Test an Angular Component with $componentController

Lukas Ruebbelke
InstructorLukas Ruebbelke
Share this video with your friends

Social Share Links

Send Tweet

Traditionally you had to create DOM elements to test a directive but by shifting our focus to components, writing unit tests got a lot easier using $componentController within ngMocks. We can now test our component's controller with an easy to use API that does not require us to spin up any DOM elements to do so. In this lesson, we will see how our ES6 tests are transpiled, learn how to test a component using $componentController and talk about how to simulate lifecycle hooks.

[00:00] In this lesson, we are going to learn how to test a component using the component controller Mock, that ships with ngMocks.

[00:09] First, let's take a quick moment and talk about how testing works with Webpack in ES6. Because we have to transpile our test just like our application, we need to tell Webpack how to do that, so we've created this spec bundle to convey to Webpack that these are the modules that we want to import and this is how to do it.
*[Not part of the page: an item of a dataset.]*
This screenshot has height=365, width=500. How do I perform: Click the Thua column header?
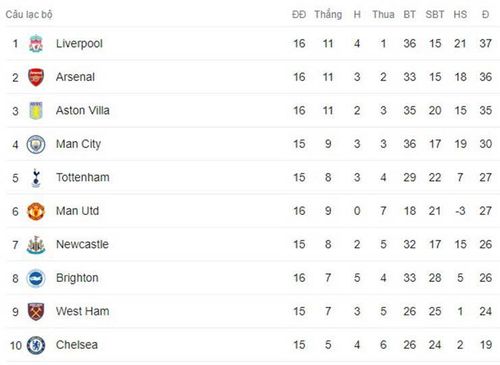pos(383,15)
[00:27] We're importing Angular from angular-mocks, and then we're defining a context for our test, and then we're using that to bundle those up. If we go into the Karma configuration file, you can see that we have Karma Webpack, and we're passing in our bundle to be, basically, pre-processed before it goes to Karma.

[00:54] Then from here, let's look at our category spec. We have a categories module controller, a component template with some very simple tests. We're just testing the name of the module that our category contains a category item, and that our component has template controller as controller equals the category's controller. There's not a lot to test here, but we are going to take this a step further and show how to test the actual component controller.

[01:22] Let's initialize some variables here -- component, component controller, and categories model. Then from here, let's go ahead and do some additional initialization. Because we're testing a component, we need to import the categories module, and then we are going to mock out the categories model.

[01:43] We're going to do $provide.value categories model, and then we're going to simulate or rather mock out the getCategories method, and simulate a fake promise. It's just an object with a then method on that.

[01:59] Then from here, just in another, before each block, I like to break these out. We are going to assign or rather inject the component controller in the categories model using this underscore wrapper here, and then assign those to our local variables.

[02:21] So categories model equals the _categories model, and component controller equals _component controller. Then from here, let's describe our test block for the controller. Our test is that when the component is created, that the component controller calls categories model.getCategories immediately.

[02:50] This is going to be a bit of a funny test, as you'll see in just a moment. The first thing we need to do is create a spy on getCategories on categories model, and we're going to call through. From here, let's initialize our component using component controller. So it will take our component name, which is categories, and then its dependencies, in this case, it's just categories model.

[03:12] Then from here, let's write our assertion, so we expect categories model getCategories to have been called. Let's hop into the command line. We will run our test, and let's see what happens.

[03:30] Oh no. The caveat here is that because we're not actually adding it to the DOM, some of the lifecycle hooks will not fire. So a little bit of hand-waving and we manually have to call this. Component OnInit() and let's run this one more time. It should be green, yes, all the way down.

[03:49] This is how you test a component using the component controller.